Preise nahe dem Allzeithoch
Im Monatsmittel musste man für einen Liter Super E10 2,099 Euro bezahlen. Damit lag der Preis nur noch einen Cent unter dem monatlichen Allzeithoch vom April 2026 mit 2,109 Euro. Für Diesel waren im Schnitt im Juli 2,097 Euro fällig, das war immerhin ein Stück weniger als im Rekordmonat April, als ein Liter 2,263 Euro kostete.
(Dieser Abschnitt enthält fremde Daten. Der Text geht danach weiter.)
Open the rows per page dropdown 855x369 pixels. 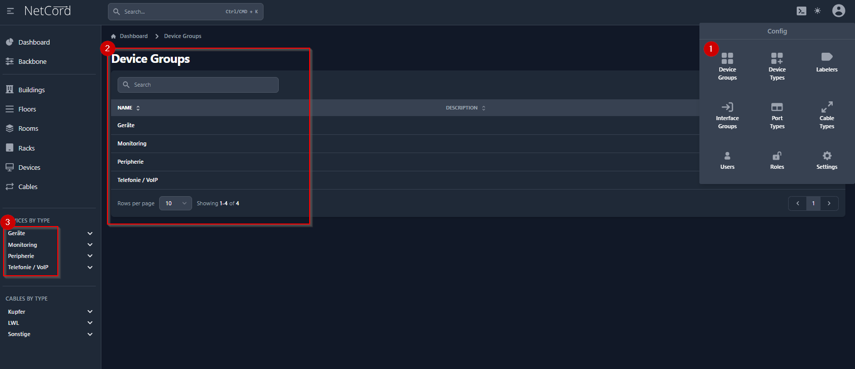coord(175,203)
ADAC sieht das Kartellamt in der Pflicht
Der ADAC kritisiert den Preisanstieg in den vergangenen Wochen deutlich. Laut Mobilitätsclub stieg zwar der Rohölpreis zum 23. Juli kurzzeitig wieder auf über 100 US-Dollar je Barrel, doch obwohl er zum Monatsende auf deutlich unter 90 US-Dollar gesunken ist, gaben die Spritpreise nicht entsprechend nach oder stiegen sogar weiter. Dieser Sachverhalt müsse „vom Bundeskartellamt untersucht und dabei insbesondere die Raffinerie- und Großhandelspreise kritisch überprüft werden“, forderte der ADAC.